#### Excerpt to read:
┄┄┄┄┄┄┄┄┄┄

Galaxy mergers appear to feed black holes, causing them to give off as much as 10 billion times the Sun's energy.
Provided by NASA Headquarters, Washington, D.C.
black holes in merging galaxies
The optical counterparts of many active galactic nuclei (circled) detected by the Swift BAT Hard X-ray Survey clearly show galaxies in the process of merging. These images, taken with the 2.1-meter telescope at Kitt Peak National Observatory in Arizona, show galaxy shapes that are either physically intertwined or distorted by the gravity of nearby neighbors. These AGN were known prior to the Swift survey, but Swift has found dozens of new ones in more distant galaxies.
NASA/Swift/NOAO/Michael Koss and Richard Mushotsky (Univ. of Maryland)
May 27, 2010
Data from an ongoing survey by NASA's Swift satellite has helped astronomers solve a decades-long mystery about why a small percentage of black holes emit vast amounts of energy.

Only about 1 percent of supermassive black holes exhibit this behavior. The new findings confirm that black holes "light up" when galaxies collide, and the data may offer insight into the future behavior of the black hole in our own Milky Way Galaxy.

The intense emission from galaxy centers, or nuclei, arises near a supermassive black hole containing between a million and a billion times the Sun's mass. Giving off as much as 10 billion times the Sun's energy, some of these active galactic nuclei (AGN) are the most luminous objects in the universe. They include quasars and blazars.

"Theorists have shown that the violence in galaxy mergers can feed a galaxy's central black hole," said Michael Koss, the study's lead author from the University of Maryland in College Park. "The study elegantly explains how the black holes switched on."

Until Swift's hard X-ray survey, astronomers never could be sure they had counted the majority of the AGN. Thick clouds of dust and gas surround the black hole in an active galaxy, which can block ultraviolet, optical, and low-energy, or soft X-ray, light. Infrared radiation from warm dust near the black hole can pass through the material, but it can be confused with emissions from the galaxy's star-forming regions. Hard X-rays can help scientists directly detect the energetic black hole. Since 2004, the Burst Alert Telescope (BAT) aboard Swift has been mapping the sky using hard X-rays.

"Building up its exposure year after year, the Swift BAT Hard X-ray Survey is the largest, most sensitive, and complete census of the sky at these energies," said Neil Gehrels, Swift's principal investigator at NASA's Goddard Space Flight Center in Greenbelt, Maryland.

The survey, which is sensitive to AGN as far as 650 million
light-years away, uncovered dozens of previously unrecognized systems.

"The Swift BAT survey is giving us a very different picture of AGN," Koss said. The team finds that about a quarter of the BAT galaxies are in mergers or close pairs. "Perhaps 60 percent of these galaxies will completely merge in the next billion years. We think we have the smoking gun for merger-triggered AGN that theorists have predicted."

┄┄┄┄┄┄┄┄┄┄

#### Listing:
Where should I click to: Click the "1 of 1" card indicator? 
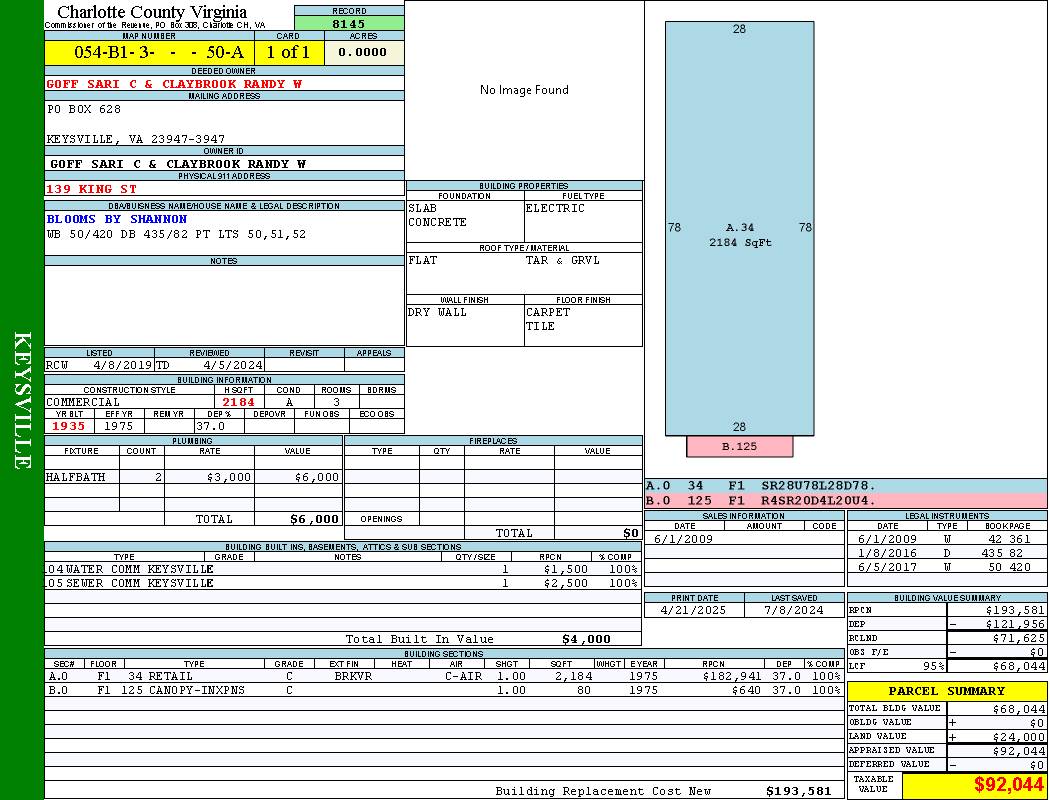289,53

┄┄┄┄┄┄┄┄┄┄

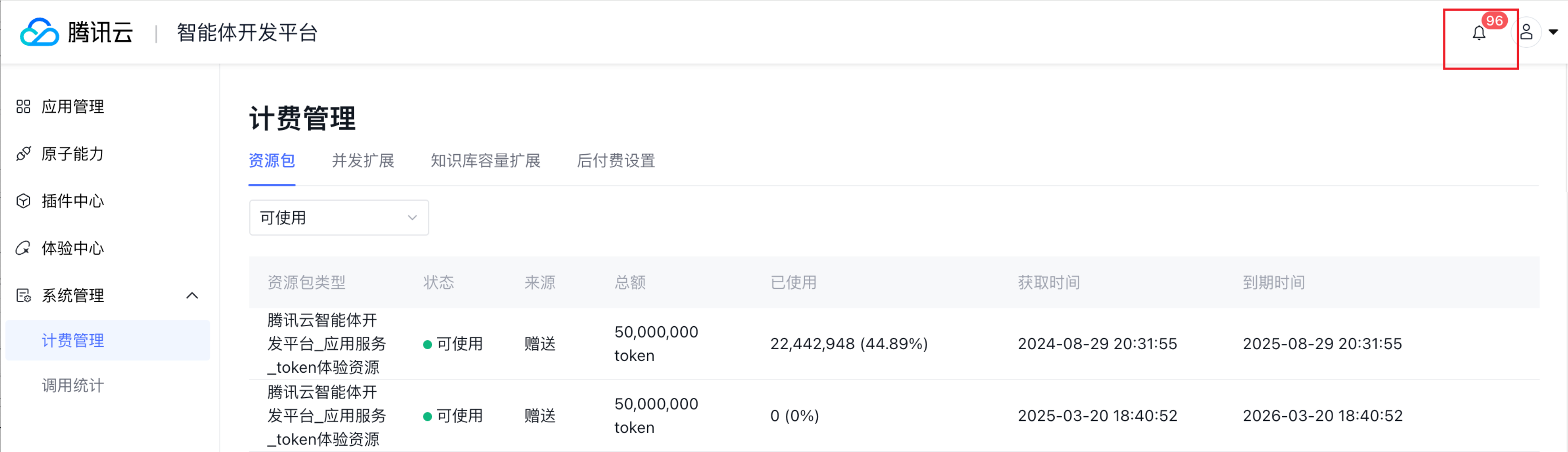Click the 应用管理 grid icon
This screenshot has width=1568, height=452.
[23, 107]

┄┄┄┄┄┄┄┄┄┄

#### Problems and tasks:
(a) In one to three sentences, explain why the article about black holes in merging galaxies says hard X-rays are used to detect active galactic nuclei.
(b) Reproduce the passage of the article about black holes in merging galaxies that begins at the words "May 27, 2010" and stops after "Milky Way Galaxy.".
Rely only on the article about black holes in merging galaxies.

#### Solutions:
(a) Thick clouds of dust and gas around the black hole can block ultraviolet, optical, and soft X-ray light. Infrared from warm dust can get through, but it can be confused with emission from the galaxy's star-forming regions. Hard X-rays let scientists detect the energetic black hole directly.

(b)
May 27, 2010
Data from an ongoing survey by NASA's Swift satellite has helped astronomers solve a decades-long mystery about why a small percentage of black holes emit vast amounts of energy.

Only about 1 percent of supermassive black holes exhibit this behavior. The new findings confirm that black holes "light up" when galaxies collide, and the data may offer insight into the future behavior of the black hole in our own Milky Way Galaxy.